Ogni anno, nel Paese iberico, circa l’80% dei milioni di tonnellate di scarti tessili finisce nelle discariche o incenerito. L’obiettivo della normativa è ridurre del 5% il peso sul totale di questi rifiuti entro il 2030 e del 10% entro il 2035. Allo stesso tempo, si punta a recuperare selettivamente il 50% dei rifiuti tessili entro quest’anno, per salire al 70% entro il 2030, con l’obiettivo di riutilizzare il 20% nel prossimo quinquennio e il 35% entro dieci anni. Questi target sono però ritenuti poco ambiziosi da parte delle organizzazioni ambientaliste come Greenpeace che sottolineano la necessità di promuovere il riciclaggio e la riparazione, invece di concentrarsi solo sulla gestione dei rifiuti tessili. Il mercato dell’usato, infatti, è ancora marginale nella penisola iberica rispetto ad altri Paesi europei e gli ecologisti evidenziano l’ampio margine di miglioramento.

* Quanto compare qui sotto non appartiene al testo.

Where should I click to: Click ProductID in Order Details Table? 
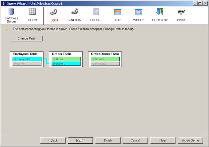tap(105, 63)
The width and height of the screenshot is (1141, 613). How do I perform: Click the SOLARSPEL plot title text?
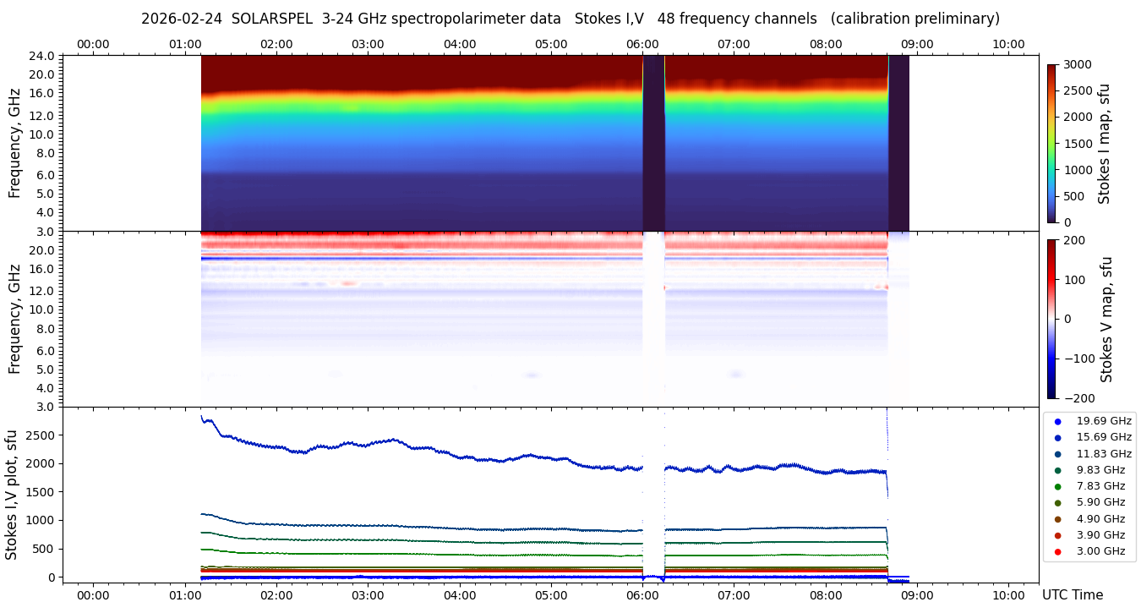click(570, 19)
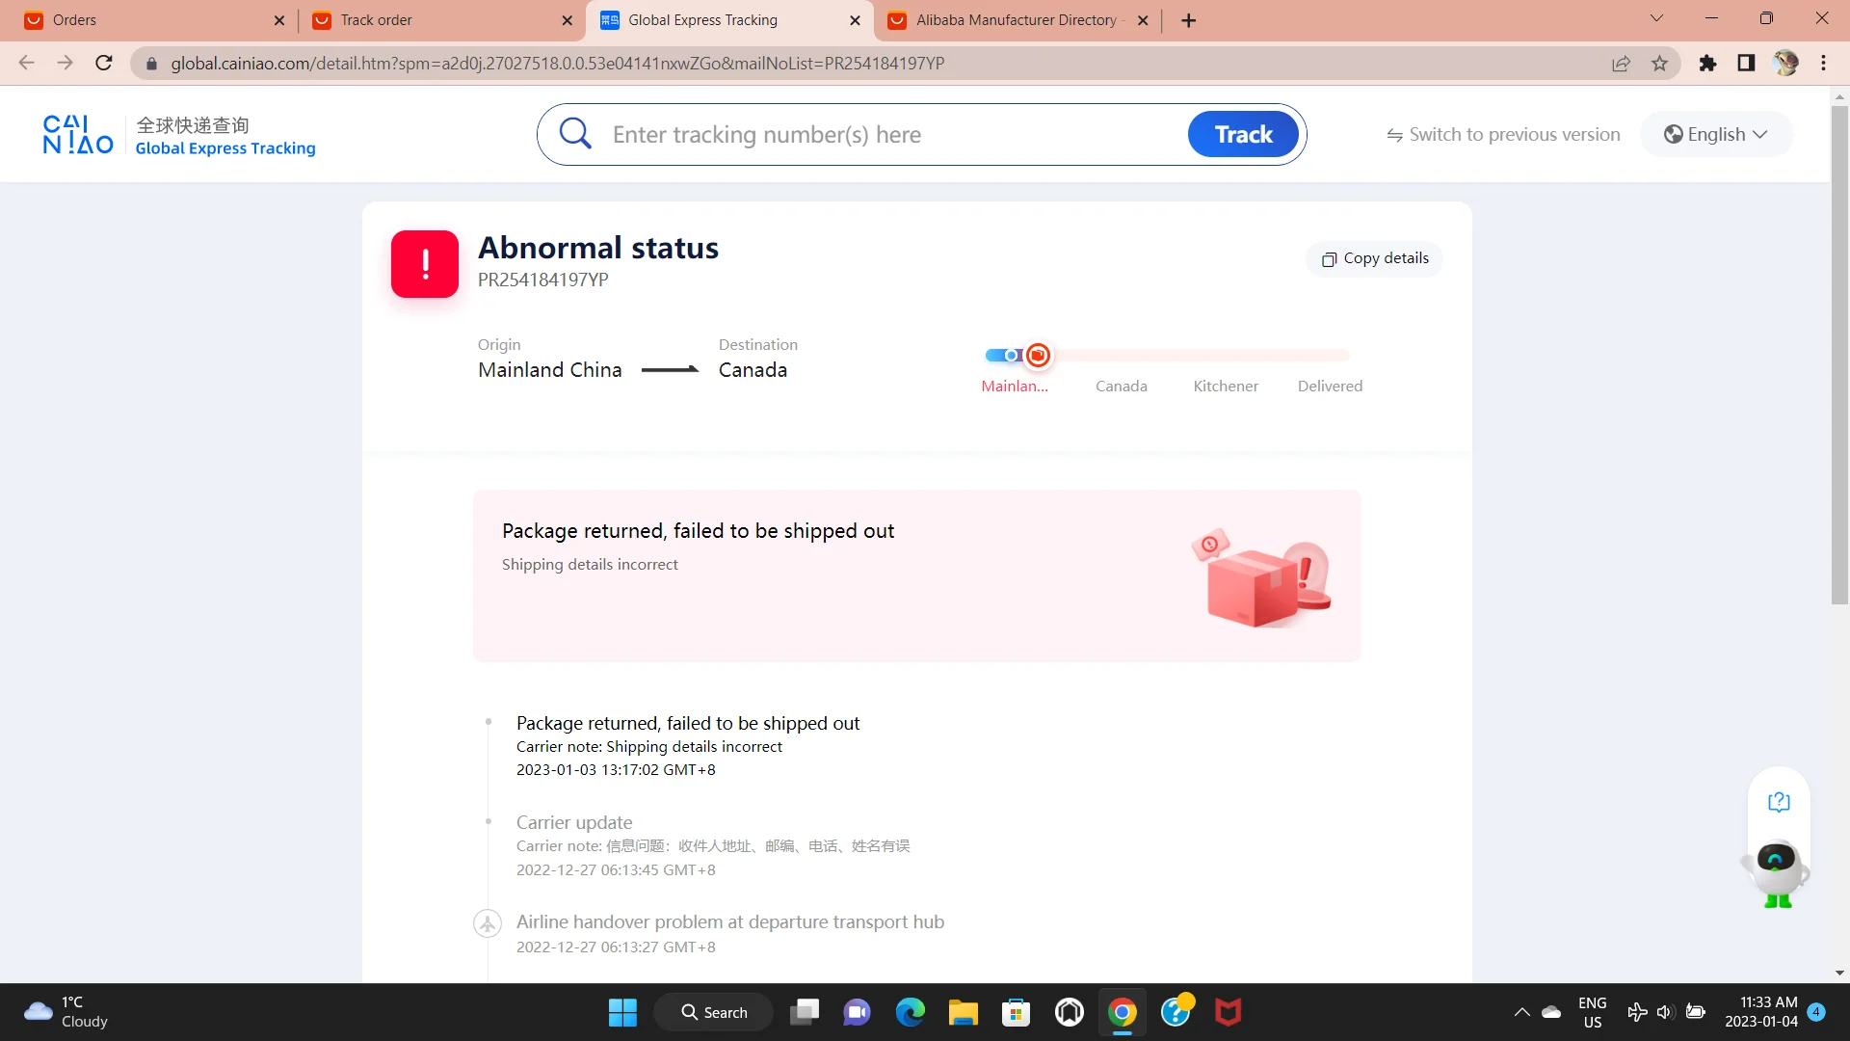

Il consumo di massa di moda a basso costo ha rivoluzionato l’industria tessile: ha offerto capi di abbigliamento accessibili e in linea con le ultime tendenze per tutti. Tuttavia, dietro questi prezzi bassi si nasconde un costo ambientale e sociale devastante: il prezzo ridotto di questi abiti infatti è il frutto dello sfruttamento della manodopera e ogni anno milioni di tonnellate di vestiti scartati finiscono nelle discariche dei paesi del Sud globale. La Commissione europea riporta che ogni anno nell’Ue vengono scartati oltre 5,8 milioni di tonnellate di indumenti, circa 11,3 kg a persona. Solo l’1% di questo materiale dismesso viene riciclato in nuovi indumenti.